Omgevingsvergunning voor het verhuren van onzelfstandige woonruimten in strijd met bestemmingsplan

In deze zaak heeft de Rechtbank Limburg op 17 juli 2020 uitspraak gedaan in een geschil over de verlening van een omgevingsvergunning voor het verhuren van vier onzelfstandige woonruimten in een bestaande woning in Sittard. Eiser, die tegenover de woning woont, heeft beroep ingesteld tegen het besluit van het college van burgemeester en wethouders van Sittard-Geleen, dat de vergunninghouder de gevraagde omgevingsvergunning had verleend, ondanks dat de activiteit in strijd was met het bestemmingsplan. De rechtbank oordeelde dat de vergunninghouder niet kon afwijken van het bestemmingsplan, omdat de woning niet was aangeduid voor kamerverhuur en het verhuren van vier kamers niet als een huishouden kon worden gekwalificeerd.
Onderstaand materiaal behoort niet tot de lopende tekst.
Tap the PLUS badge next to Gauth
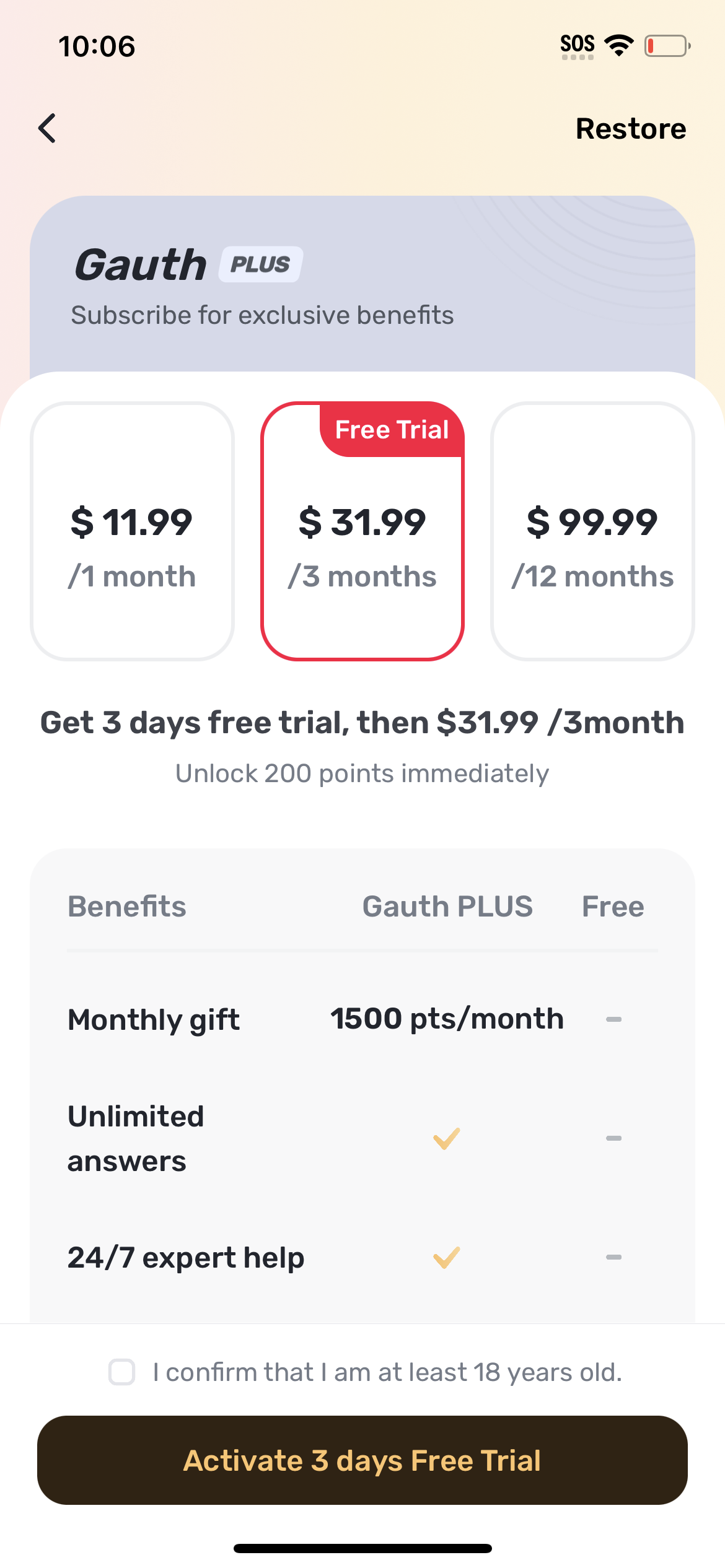Viewport: 725px width, 1568px height. coord(260,264)
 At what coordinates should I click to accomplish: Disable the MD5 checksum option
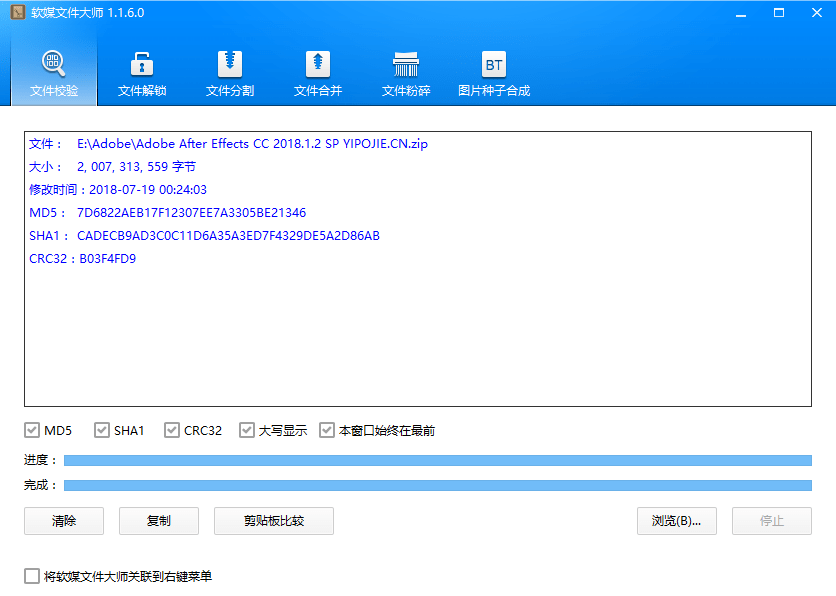coord(33,430)
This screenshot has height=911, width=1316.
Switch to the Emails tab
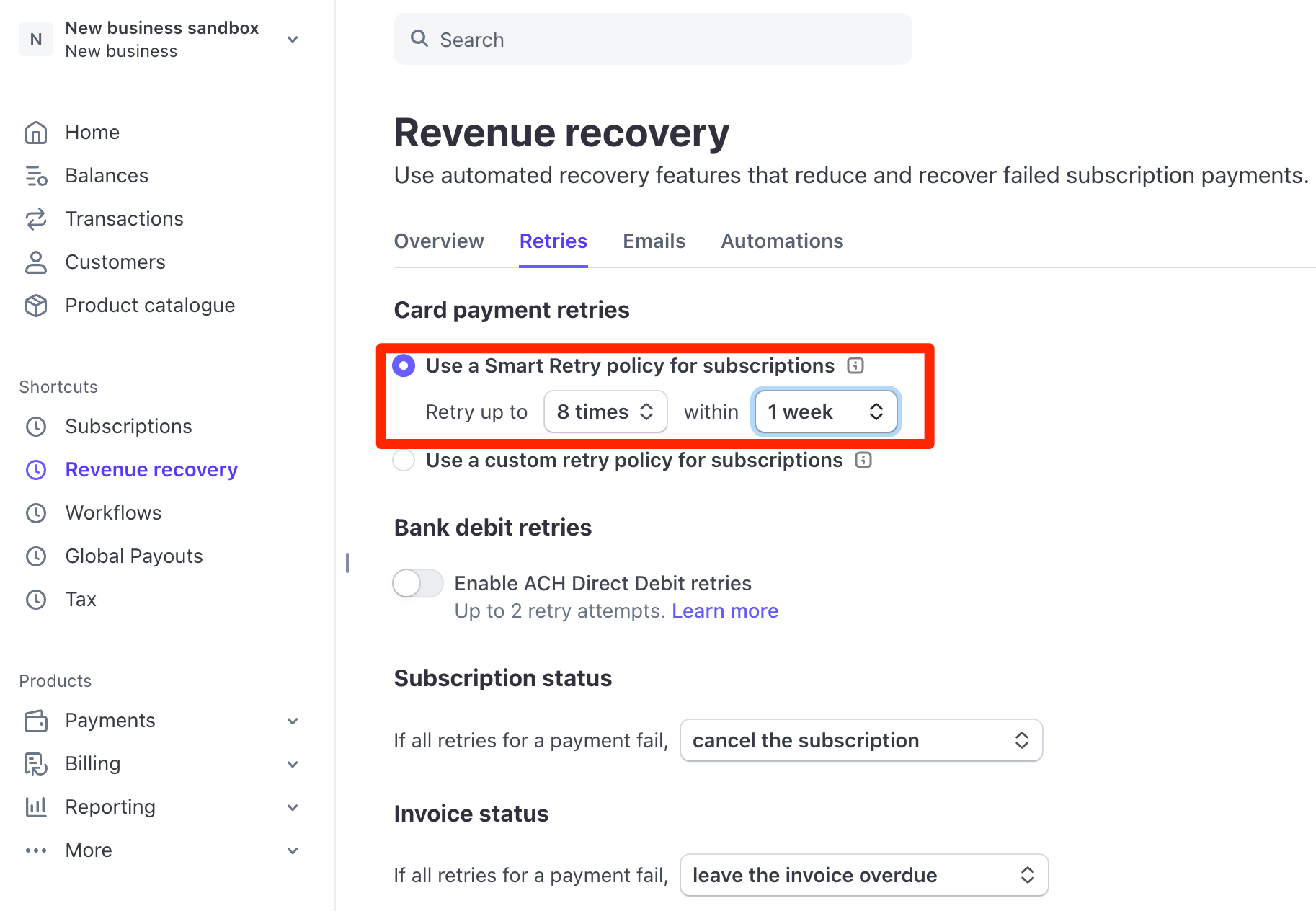point(654,241)
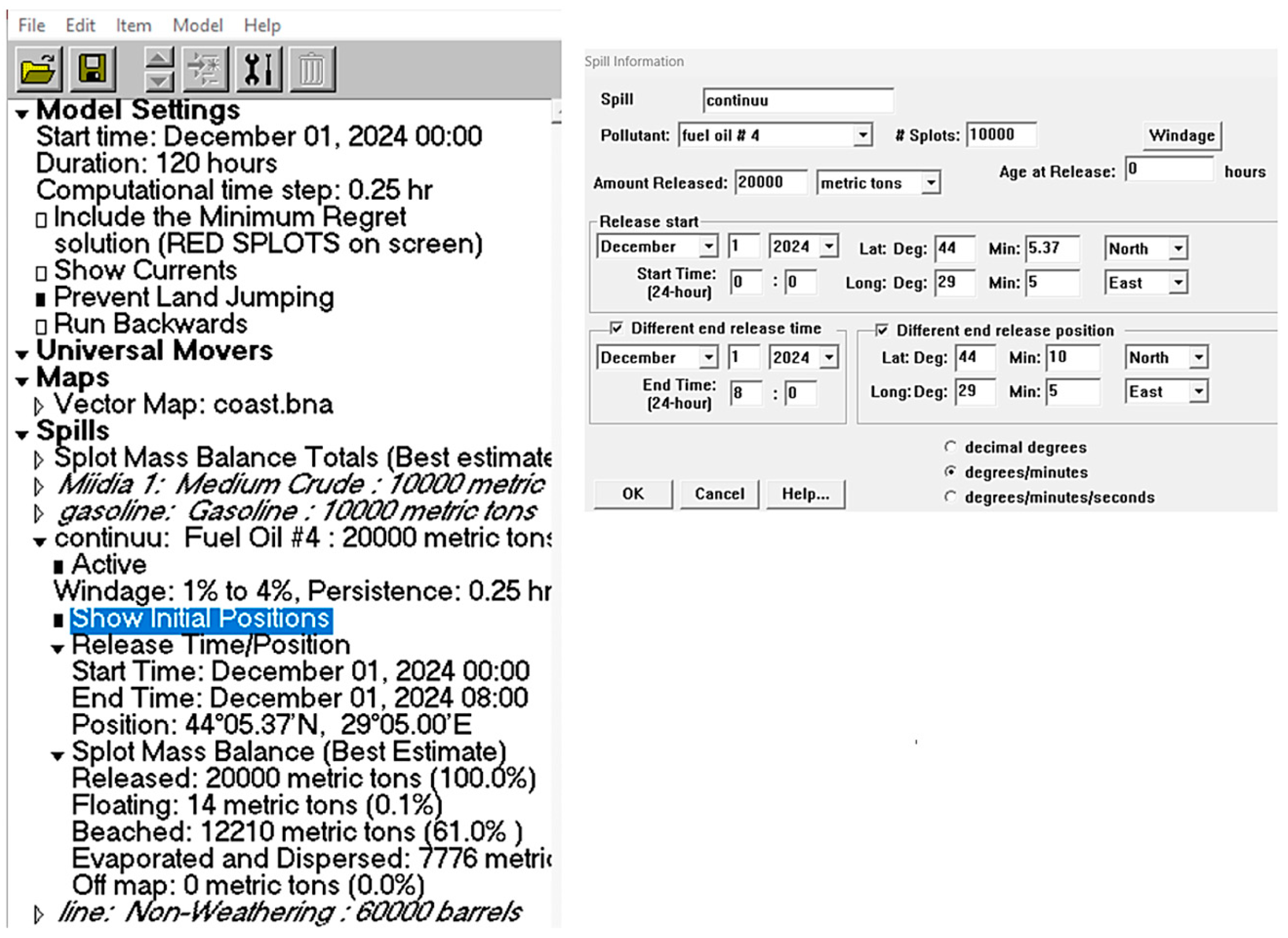Click the move item down arrow icon
The image size is (1288, 938).
(159, 81)
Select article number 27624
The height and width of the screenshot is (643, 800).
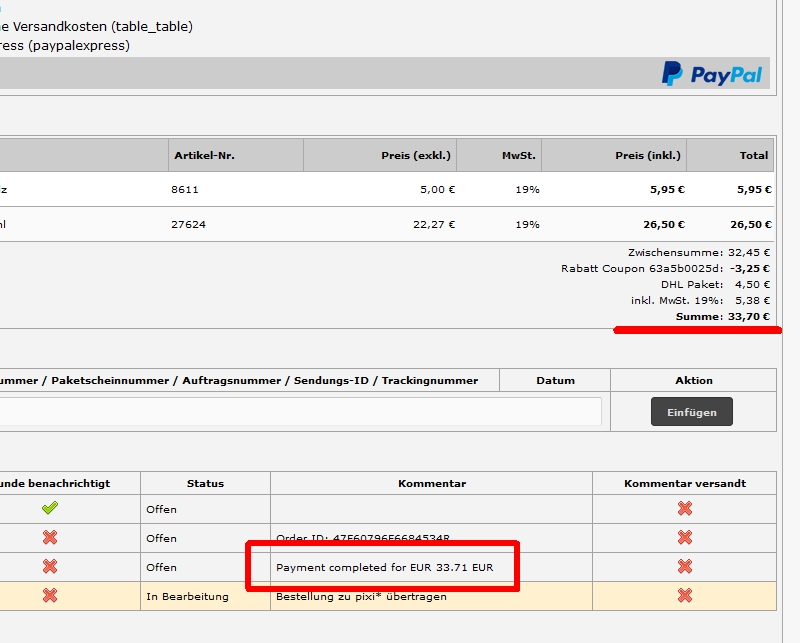click(x=188, y=225)
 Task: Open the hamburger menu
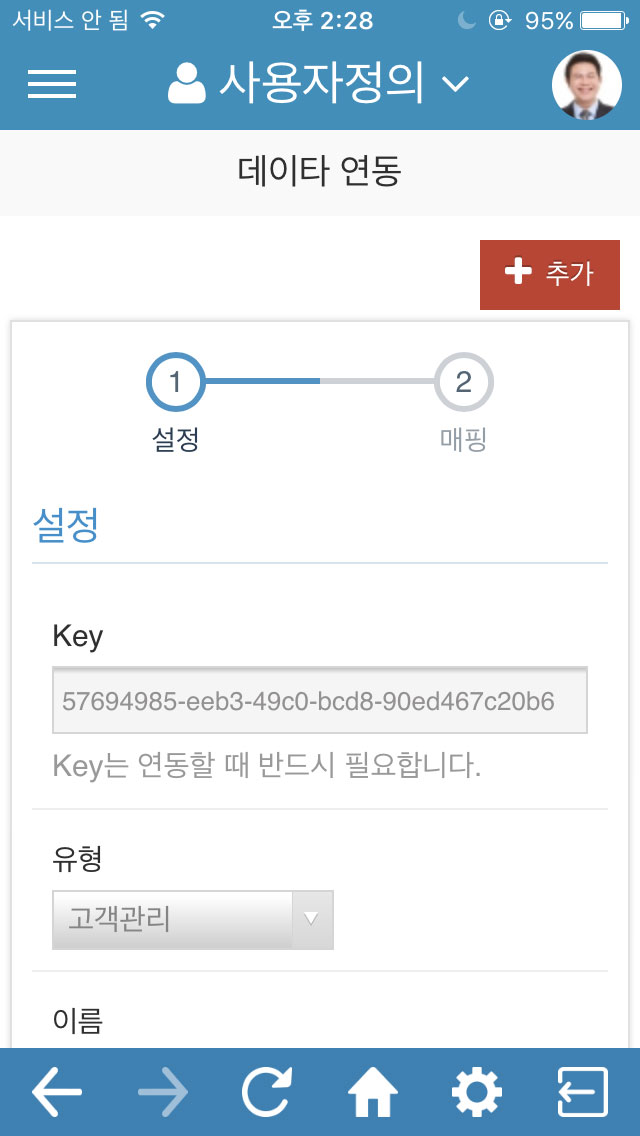pos(52,85)
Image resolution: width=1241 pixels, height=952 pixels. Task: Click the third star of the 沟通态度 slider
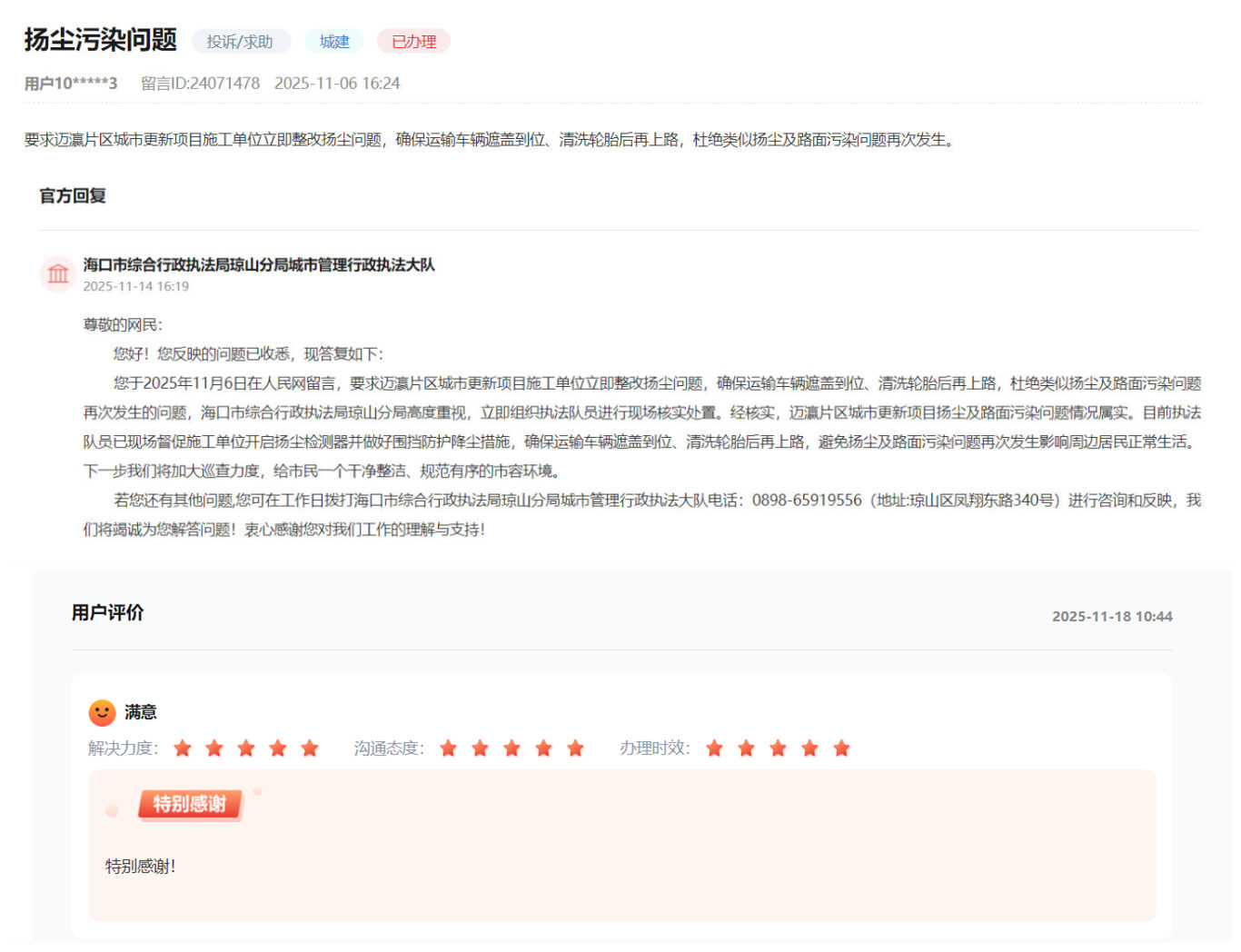(511, 748)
De rechtbank heeft het bestreden besluit vernietigd, omdat verweerder onvoldoende had gemotiveerd waarom het afwijken van het bestemmingsplan niet in strijd was met een goede ruimtelijke ordening. De rechtbank heeft verweerder opgedragen om binnen zes weken een nieuw besluit te nemen op het bezwaar van eiser, met inachtneming van deze uitspraak. Tevens is verweerder veroordeeld in de proceskosten van eiser.

Uitspraak

RECHTBANK limburg

Zittingsplaats Roermond
Bestuursrecht
Zaaknummer: AWB 19/3499

Uitspraak van de enkelvoudige kamer van 17 juli 2020 in de zaak tussen

[naam 1] , eiser

(gemachtigde: mr. T.E.G. van Heukelom),
en
het college van burgemeester en wethouders van de gemeente Sittard-Geleen, verweerder
(gemachtigde: mr. P.H.C. van Meerten).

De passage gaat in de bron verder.